Re: [PATCH 0/9] More virtio hardening

From: Michael S. Tsirkin
Date: Mon Oct 11 2021 - 08:36:30 EST


On Mon, Oct 11, 2021 at 03:36:51PM +0800, Jason Wang wrote:
> On Tue, Oct 5, 2021 at 3:42 PM Michael S. Tsirkin <mst@xxxxxxxxxx> wrote:
> >
> > On Mon, Sep 13, 2021 at 01:53:44PM +0800, Jason Wang wrote:
> > > Hi All:
> > >
> > > This series treis to do more hardening for virito.
> > >
> > > patch 1 validates the num_queues for virio-blk device.
> > > patch 2-4 validates max_nr_ports for virito-console device.
> > > patch 5-7 harden virtio-pci interrupts to make sure no exepcted
> > > interrupt handler is tiggered. If this makes sense we can do similar
> > > things in other transport drivers.
> > > patch 8-9 validate used ring length.
> > >
> > > Smoking test on blk/net with packed=on/off and iommu_platform=on/off.
> > >
> > > Please review.
> > >
> > > Thanks
> >
> > So I poked at console at least, and I think I see
> > an issue: if interrupt handler queues a work/bh,
> > then it can still run while reset is in progress.
>
> Looks like a bug which is unrelated to the hardening?

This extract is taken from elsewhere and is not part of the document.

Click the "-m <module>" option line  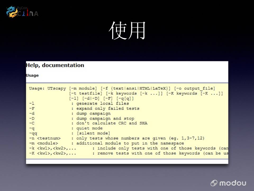[x=106, y=144]
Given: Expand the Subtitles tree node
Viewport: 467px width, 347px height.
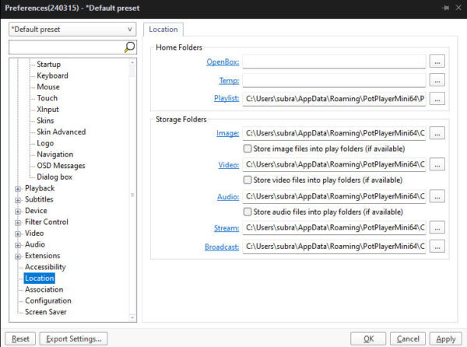Looking at the screenshot, I should point(18,200).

Won't preventing use after free be relevant?
I frankly don't know what does hardening means then.
> E.g the driver
> should sync with work/bh before reset.

No, there's no way to fix it ATM without extra locks and state which I
think we should strive to avoid or make it generic, not per-driver,
since sync before reset is useless, new interrupts will just arrive and
queue more work. And a sync after reset is too late since driver will
try to add buffers.

Maybe we can break device. Two issues with that
- drivers might not be ready to handle add_buf failures
- restore needs to unbreak then and we don't have a way to do that yet

So .. careful reading of all device drivers and hoping we don't mess
things up even more ... here we come.

> >
> > I sent a patch to fix it for console removal specifically,
> > but I suspect it's not enough e.g. freeze is still broken.
> > And note this has been reported without any TDX things -
> > it's not a malicious device issue, can be triggered just
> > by module unload.
> >
> > I am vaguely thinking about new APIs to disable/enable callbacks.
> > An alternative:
> >
> > 1. adding new remove_nocb/freeze_nocb calls
> > 2. disabling/enabling interrupts automatically around these
> > 3. gradually moving devices to using these
> > 4. once/if all device move, removing the old callbacks
> >
> > the advantage here is that we'll be sure calls are always
> > paired correctly.
>
> I'm not sure I get the idea, but my feeling is that it doesn't
> conflict with the interrupt hardening here (or at least the same
> method is required e.g NO_AUTO_EN).
>
> Thanks

Right. It's not that it conflicts, it's that I was hoping that
since you are working on hardening you can take up fixing that.
Let me know whether you have the time. Thanks!

> >
> >
> >
> >
> >
> > > Jason Wang (9):
> > > virtio-blk: validate num_queues during probe
> > > virtio: add doc for validate() method
> > > virtio-console: switch to use .validate()
> > > virtio_console: validate max_nr_ports before trying to use it
> > > virtio_config: introduce a new ready method
> > > virtio_pci: harden MSI-X interrupts
> > > virtio-pci: harden INTX interrupts
> > > virtio_ring: fix typos in vring_desc_extra
> > > virtio_ring: validate used buffer length
> > >
> > > drivers/block/virtio_blk.c | 3 +-
> > > drivers/char/virtio_console.c | 51 +++++++++++++++++++++---------
> > > drivers/virtio/virtio_pci_common.c | 43 +++++++++++++++++++++----
> > > drivers/virtio/virtio_pci_common.h | 7 ++--
> > > drivers/virtio/virtio_pci_legacy.c | 5 +--
> > > drivers/virtio/virtio_pci_modern.c | 6 ++--
> > > drivers/virtio/virtio_ring.c | 27 ++++++++++++++--
> > > include/linux/virtio.h | 1 +
> > > include/linux/virtio_config.h | 6 ++++
> > > 9 files changed, 118 insertions(+), 31 deletions(-)
> > >
> > > --
> > > 2.25.1
> >